Probably not a big player for those who use the standard clipboard which only holds one item, but for those who use enhanced clipboards it *may* be a risk. I use Yankee Clipper III (freewware) which can hold about 200 clips including text, pictures and URLs.

Anyone know if there is really a risk involved or if the IE popup is overly cautious?


----------



## JohnWill (Oct 19, 2002)

I use a single entry clipboard, so I don't worry too much about that "risk".


----------



## LitomoSilver (Feb 20, 2005)

Hmm...I should try using these...I've been getting a heck of a lot of spam. (15% of a 1 gig account from Yahoo.)

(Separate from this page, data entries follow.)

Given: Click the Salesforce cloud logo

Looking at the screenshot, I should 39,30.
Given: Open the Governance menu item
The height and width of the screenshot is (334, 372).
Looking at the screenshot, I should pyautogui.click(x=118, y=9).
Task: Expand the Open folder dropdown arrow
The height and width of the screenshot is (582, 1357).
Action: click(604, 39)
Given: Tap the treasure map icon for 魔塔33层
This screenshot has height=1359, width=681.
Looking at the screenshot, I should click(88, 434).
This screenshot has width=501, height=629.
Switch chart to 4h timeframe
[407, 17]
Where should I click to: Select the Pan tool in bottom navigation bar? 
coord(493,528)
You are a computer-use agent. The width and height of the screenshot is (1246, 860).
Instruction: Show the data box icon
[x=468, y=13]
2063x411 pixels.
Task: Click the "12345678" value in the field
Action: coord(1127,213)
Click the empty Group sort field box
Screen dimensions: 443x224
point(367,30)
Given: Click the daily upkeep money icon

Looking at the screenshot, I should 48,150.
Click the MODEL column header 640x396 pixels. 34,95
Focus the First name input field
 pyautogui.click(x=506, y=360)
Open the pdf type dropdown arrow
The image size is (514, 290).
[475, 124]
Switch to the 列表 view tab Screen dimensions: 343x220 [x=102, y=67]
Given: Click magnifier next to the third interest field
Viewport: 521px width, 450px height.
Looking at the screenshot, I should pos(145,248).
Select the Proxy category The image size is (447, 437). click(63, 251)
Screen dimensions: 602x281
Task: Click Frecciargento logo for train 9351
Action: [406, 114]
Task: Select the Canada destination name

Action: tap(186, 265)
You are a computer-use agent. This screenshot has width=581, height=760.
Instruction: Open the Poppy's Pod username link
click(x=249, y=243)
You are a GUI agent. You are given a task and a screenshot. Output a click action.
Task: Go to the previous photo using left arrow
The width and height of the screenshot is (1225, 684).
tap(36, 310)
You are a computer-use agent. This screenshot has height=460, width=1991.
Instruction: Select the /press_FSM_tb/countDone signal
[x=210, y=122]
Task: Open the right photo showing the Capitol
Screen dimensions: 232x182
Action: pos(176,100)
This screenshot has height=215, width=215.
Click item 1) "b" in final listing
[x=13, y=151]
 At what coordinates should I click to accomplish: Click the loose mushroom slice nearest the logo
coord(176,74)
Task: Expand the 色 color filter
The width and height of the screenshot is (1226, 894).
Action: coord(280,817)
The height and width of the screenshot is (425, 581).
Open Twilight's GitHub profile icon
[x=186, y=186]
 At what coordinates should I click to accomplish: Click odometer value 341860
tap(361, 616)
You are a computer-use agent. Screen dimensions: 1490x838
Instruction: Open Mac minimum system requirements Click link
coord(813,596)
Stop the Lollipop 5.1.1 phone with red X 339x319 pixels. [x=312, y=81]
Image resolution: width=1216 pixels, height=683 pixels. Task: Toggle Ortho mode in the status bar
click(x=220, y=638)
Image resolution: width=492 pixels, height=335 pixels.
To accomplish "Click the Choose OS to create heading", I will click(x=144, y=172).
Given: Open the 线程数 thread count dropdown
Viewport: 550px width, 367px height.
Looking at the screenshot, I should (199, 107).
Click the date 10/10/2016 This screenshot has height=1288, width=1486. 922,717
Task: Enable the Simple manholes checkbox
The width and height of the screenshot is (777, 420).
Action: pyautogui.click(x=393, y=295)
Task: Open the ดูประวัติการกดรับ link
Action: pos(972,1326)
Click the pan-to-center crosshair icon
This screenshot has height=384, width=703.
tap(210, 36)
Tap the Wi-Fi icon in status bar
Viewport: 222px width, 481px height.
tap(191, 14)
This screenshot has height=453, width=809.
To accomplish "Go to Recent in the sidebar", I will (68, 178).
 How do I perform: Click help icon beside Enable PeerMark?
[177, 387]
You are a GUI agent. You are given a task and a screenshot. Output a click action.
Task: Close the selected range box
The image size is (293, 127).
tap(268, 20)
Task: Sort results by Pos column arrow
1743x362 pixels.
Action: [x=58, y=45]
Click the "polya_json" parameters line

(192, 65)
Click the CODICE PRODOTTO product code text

And the fact that I can't spend much time online doesn't help either.


----------



## ruuz (Apr 3, 2007)

It maybe a good idea to use that emails but what if we forget the password in future?

Then it will be more mess then before.

So I do stick with one specially created email address for this things.


----------



## LitomoSilver (Feb 20, 2005)

True...though I'd suggest using a password manager.


----------



## ferrija1 (Apr 11, 2006)

ruuz said:


> It maybe a good idea to use that emails but what if we forget the password in future?
> 
> Then it will be more mess then before.
> 
> So I do stick with one specially created email address for this things.


There's no password for Spaml, though.


----------